To do: Exclude any images and output the remaining records exactly.

(Collected data entries)
BEGIN

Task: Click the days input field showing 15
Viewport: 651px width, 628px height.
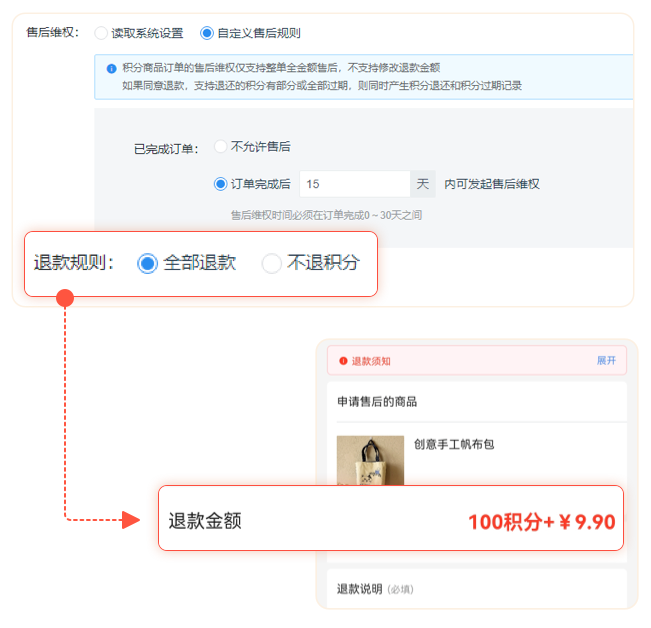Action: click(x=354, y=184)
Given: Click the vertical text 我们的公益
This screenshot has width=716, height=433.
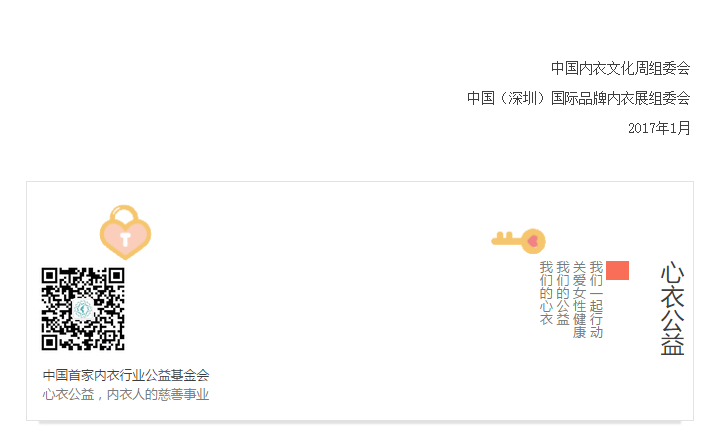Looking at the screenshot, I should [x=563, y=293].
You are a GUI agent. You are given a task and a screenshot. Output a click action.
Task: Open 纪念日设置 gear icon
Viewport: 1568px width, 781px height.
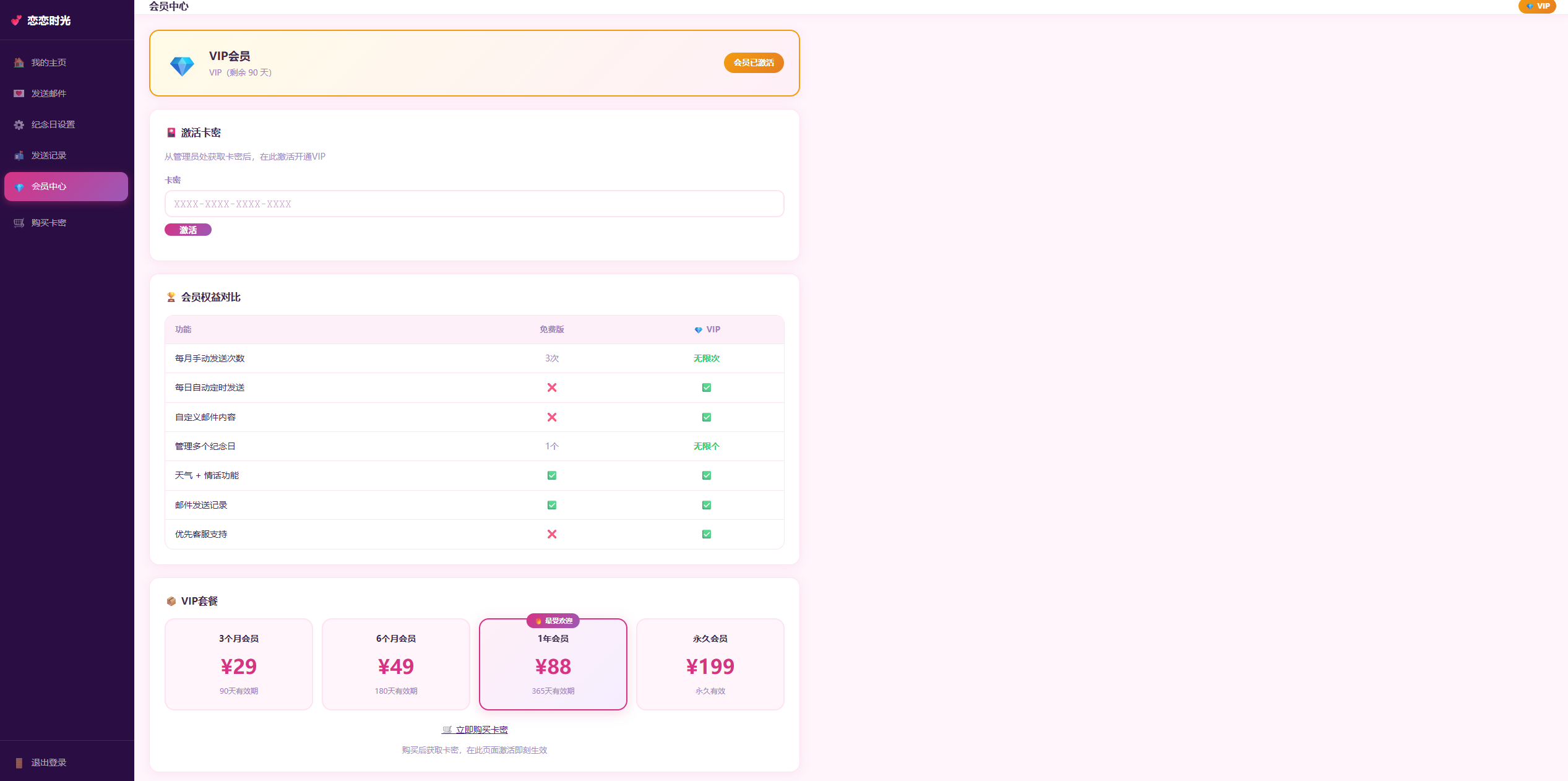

END

Task result:
Task: Click the days input field showing 15
Viewport: 651px width, 628px height.
Action: click(x=354, y=184)
Given: Click the vertical text 我们的公益
This screenshot has width=716, height=433.
Looking at the screenshot, I should [x=563, y=293].
You are a GUI agent. You are given a task and a screenshot. Output a click action.
Task: Open 纪念日设置 gear icon
Viewport: 1568px width, 781px height.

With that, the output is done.